REQUIRED WORK :: All lines in the records that carry the string "computer" are to be shown.

□ □ □ □

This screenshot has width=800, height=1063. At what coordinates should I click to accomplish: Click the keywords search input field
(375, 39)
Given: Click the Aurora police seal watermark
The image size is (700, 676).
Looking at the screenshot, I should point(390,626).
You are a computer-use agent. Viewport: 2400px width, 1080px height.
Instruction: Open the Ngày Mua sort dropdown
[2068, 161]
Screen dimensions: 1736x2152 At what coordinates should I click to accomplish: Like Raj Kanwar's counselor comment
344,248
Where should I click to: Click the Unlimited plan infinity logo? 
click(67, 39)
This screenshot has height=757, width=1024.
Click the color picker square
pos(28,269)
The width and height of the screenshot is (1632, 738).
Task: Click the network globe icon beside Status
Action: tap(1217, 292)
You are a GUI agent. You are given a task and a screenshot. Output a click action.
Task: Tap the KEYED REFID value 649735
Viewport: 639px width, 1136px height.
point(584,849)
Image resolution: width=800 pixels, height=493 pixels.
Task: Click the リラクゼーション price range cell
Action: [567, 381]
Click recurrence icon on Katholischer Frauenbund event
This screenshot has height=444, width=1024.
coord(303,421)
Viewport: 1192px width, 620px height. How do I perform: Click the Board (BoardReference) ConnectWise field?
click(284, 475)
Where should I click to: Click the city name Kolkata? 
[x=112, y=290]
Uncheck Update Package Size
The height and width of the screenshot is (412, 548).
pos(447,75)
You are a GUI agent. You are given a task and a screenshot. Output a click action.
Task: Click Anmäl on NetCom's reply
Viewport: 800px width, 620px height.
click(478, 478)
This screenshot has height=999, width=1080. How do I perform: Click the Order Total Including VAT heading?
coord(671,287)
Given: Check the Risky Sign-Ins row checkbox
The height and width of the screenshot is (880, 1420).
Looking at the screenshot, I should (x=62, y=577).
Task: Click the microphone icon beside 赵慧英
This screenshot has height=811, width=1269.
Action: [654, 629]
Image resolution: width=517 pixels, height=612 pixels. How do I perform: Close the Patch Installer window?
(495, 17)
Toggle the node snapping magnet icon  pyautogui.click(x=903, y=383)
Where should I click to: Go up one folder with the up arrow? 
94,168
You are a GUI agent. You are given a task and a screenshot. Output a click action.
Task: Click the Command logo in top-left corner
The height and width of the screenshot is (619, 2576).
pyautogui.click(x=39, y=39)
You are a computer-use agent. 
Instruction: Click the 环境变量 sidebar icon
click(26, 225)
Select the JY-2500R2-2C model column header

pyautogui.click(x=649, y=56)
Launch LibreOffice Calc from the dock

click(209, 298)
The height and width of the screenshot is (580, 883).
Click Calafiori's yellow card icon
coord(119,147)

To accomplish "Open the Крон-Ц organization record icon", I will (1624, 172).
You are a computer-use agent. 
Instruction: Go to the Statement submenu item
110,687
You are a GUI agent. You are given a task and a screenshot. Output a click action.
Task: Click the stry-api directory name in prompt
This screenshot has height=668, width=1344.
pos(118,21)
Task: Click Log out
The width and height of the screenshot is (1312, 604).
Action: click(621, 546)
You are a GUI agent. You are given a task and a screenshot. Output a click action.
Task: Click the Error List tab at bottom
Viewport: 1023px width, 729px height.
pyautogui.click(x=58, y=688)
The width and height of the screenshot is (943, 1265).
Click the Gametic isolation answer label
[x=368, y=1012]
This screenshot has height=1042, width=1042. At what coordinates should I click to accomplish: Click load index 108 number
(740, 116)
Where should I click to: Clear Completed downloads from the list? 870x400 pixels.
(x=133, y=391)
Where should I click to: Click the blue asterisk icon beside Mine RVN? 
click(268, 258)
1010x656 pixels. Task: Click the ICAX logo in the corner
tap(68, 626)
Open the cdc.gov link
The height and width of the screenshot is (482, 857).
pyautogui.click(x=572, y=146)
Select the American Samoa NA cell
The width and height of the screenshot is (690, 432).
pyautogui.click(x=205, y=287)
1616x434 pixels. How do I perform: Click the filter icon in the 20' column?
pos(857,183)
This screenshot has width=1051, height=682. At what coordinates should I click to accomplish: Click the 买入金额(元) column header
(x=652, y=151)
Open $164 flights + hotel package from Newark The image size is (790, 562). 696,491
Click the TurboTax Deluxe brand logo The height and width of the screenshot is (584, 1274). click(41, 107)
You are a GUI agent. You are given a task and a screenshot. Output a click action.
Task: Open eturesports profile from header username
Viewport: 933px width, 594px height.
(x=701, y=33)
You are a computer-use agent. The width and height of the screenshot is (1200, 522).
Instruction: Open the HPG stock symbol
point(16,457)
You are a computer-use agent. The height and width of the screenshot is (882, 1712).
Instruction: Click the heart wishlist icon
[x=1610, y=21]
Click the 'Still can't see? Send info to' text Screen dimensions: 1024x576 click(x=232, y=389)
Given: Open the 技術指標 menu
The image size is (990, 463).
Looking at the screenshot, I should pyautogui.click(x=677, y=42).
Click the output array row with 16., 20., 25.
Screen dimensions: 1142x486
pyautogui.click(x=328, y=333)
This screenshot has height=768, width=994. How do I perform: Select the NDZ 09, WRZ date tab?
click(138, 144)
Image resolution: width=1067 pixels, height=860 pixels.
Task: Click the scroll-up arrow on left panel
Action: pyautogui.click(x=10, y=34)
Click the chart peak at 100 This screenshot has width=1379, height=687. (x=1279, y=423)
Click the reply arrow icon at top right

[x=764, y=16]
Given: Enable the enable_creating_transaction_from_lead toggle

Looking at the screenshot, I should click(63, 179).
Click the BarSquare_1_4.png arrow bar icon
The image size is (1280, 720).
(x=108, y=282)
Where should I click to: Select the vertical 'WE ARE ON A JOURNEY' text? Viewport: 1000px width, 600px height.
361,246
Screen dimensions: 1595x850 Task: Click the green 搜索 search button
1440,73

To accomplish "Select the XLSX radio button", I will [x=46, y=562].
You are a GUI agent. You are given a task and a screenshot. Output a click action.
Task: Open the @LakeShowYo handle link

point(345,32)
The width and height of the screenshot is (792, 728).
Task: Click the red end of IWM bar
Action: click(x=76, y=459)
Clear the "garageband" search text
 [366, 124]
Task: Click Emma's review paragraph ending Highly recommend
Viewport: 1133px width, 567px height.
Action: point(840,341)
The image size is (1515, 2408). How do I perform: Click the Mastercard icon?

□ □ □ □

RESPONSE TO THIS EXERCISE ::
You are a computer-use agent. Viewport: 2400px width, 1080px height.
You are a computer-use agent. 
You are a computer-use agent. 
You are a computer-use agent. The width and height of the screenshot is (1200, 522).
You are a computer-use agent. The height and width of the screenshot is (882, 1712).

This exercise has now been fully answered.